Martin is talking from the new AIR Lyndhurst Studios in Hampstead Heath, a stunning 12 million pound studio complex jointly funded by the Chrysalis Group and Pioneer, the Japanese hi-fi manufacturer, The construction of AIR Lyndhurst was overseen by the former Beatles's producer. AIR Lyndhurst is already said to be 'the studio against which all other studios in the world will be measured', the absolute bee's knees in terms of recording in the '90s. In short, it's the Rolls Royce of recording, and just as it can be informative for the owner of, say, a Fiat Panda or a Mini to read about a brand new top-of-the-range car, hearing about the kind of thinking and technology that went into AIR Lyndhurst can be illuminating for home recordists. George Martin started the AIR company (Associated Independant Recordings) together with several other producers, as far back as the mid-'60s. In 1969 they opened AIR Studios in London's Oxford Street. The studio established itself at the leading edge of the UK recording industry with a 16-track recording facility; they were the first in the UK to go 24-track, the first to install desk automation, and one of the first to acquire a digital multitrack in the late '70s. "We kept pace with technology, which is absolutely necessary if you're in the firing line of the recording industry," comments Martin. However, the lease on the Oxford Circus premises ran out in the early '90s, besides which the central London location had graduated from blessing to curse, with the increasing security demands of central London, and problems with parking, loading and unloading. So in the late '80s the AIR management started to scan London for an alternative location. They found Lyndhurst Hall in Hampstead, a large, dilapidated, Grade 2 listed former Victorian Methodist Mission Church.
The approach of AIR Lyndhurst is based around an emphasis on live recording which has returned in recording projects over the last few years.
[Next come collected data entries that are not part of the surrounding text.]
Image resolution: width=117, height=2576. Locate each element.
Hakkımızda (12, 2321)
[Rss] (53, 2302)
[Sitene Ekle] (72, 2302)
"As I said before, I think that during the '80s, technology was getting in the way of music. Music was becoming more and more computerised. There were spates of recordings that were made on computers and they sounded like it. It got very sterile. So the emphasis in AIR Lyndhurst is very much on making an environmentally attractive studio with lots of daylight and live areas which will inspire people and encourage then to play live.
"Of course, the technology has to be the very best and the staff have to make sure that it's utterly reliable and that nothing goes wrong, but it's only a tool that we're using. We don't believe in building a studio that only people with a degree in physics would enjoy. The real spirit of music is in the performance and in people playing together, that really is the heart of music. Too many records have been made like a conveyor belt, where one person comes in and does his overdubs and then another and they never actually play with each other."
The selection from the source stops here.